J.M. Gao, J.Q. Qin, J.Y. Chang, H.Q. Liu, Z.-S. Wu,* and L. Feng*
ACS Applied Materials & Interfaces, 2020, Accepted.
The rapid development of NH3 sensor puts forward a great challenge on active materials and integrated sensing system. In this work, an ultrasensitive NH3 sensor based on 2D wormlike mesoporous polypyrrole/reduced graphene oxide (w-mPPy@rGO) heterostructures, synthesized by a universal soft template method is reported, revealing the structure-property coupling effect of w-mPPy/rGO heterostructure for sensing performance improvement, anddemonstrate great potential in the integration for self-powered sensor system.
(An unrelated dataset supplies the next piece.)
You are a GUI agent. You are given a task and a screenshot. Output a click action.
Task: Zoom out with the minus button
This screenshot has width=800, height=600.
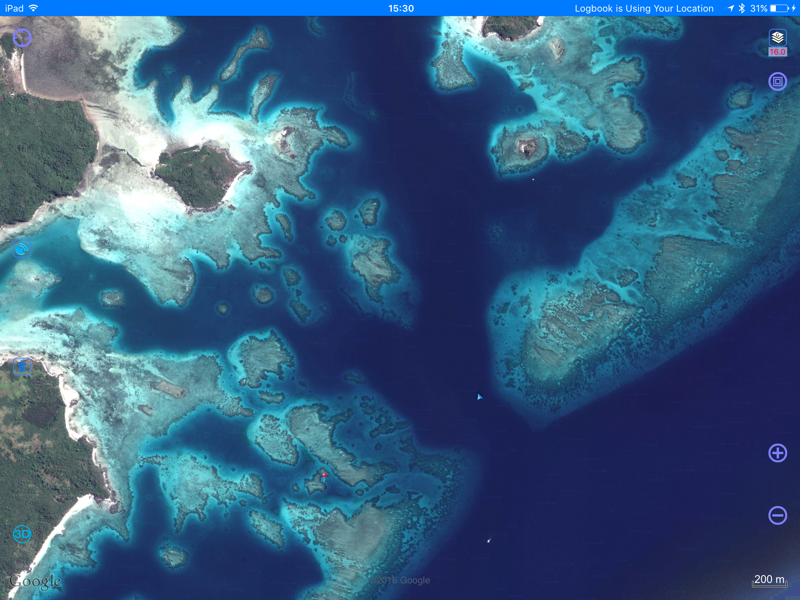pos(777,515)
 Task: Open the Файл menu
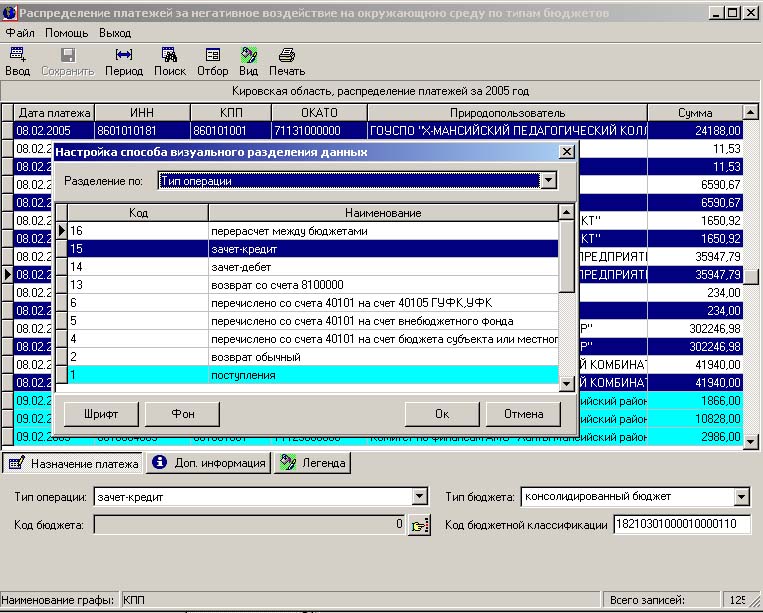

Remarkably, 2Dw-mPPy@rGO heterostructrure exhibits preferable response toward NH3 (ΔR/R0=45% for 10 ppm NH3 with detection limit of 41 ppb) than those of spherical mesoporous hybrid (s-mPPy@rGO) and nonporous hybrid (n-PPy@rGO) due to its large specific surface area (193 m2/g), which guarantees fast gas diffusion and transport of carriers. Moreover, w-mPPy@rGO heterostructures display outstanding selectivity to common volatile organic compounds (VOCs), H2S and CO, prominent anti-humidity inteference superior to most existing chemosensors, as well as superior reversibility and favorable repeatability, providing high potential for practicability. Thus, a self-powered sensor system composed of nanogenerator, lithium ion battery and w-mPPy@rGO-based sensor was fabricated to realize wireless, portable, cost-effective and light-weight NH3 monitoring. Impressively, our self-powered sensor system exhibits high response toward 5-40 mg NH4NO3, which is a common explosive to generate NH3 via alkaline hydrolysis, rendering it a highly prospective technique in NH3-based sensing field.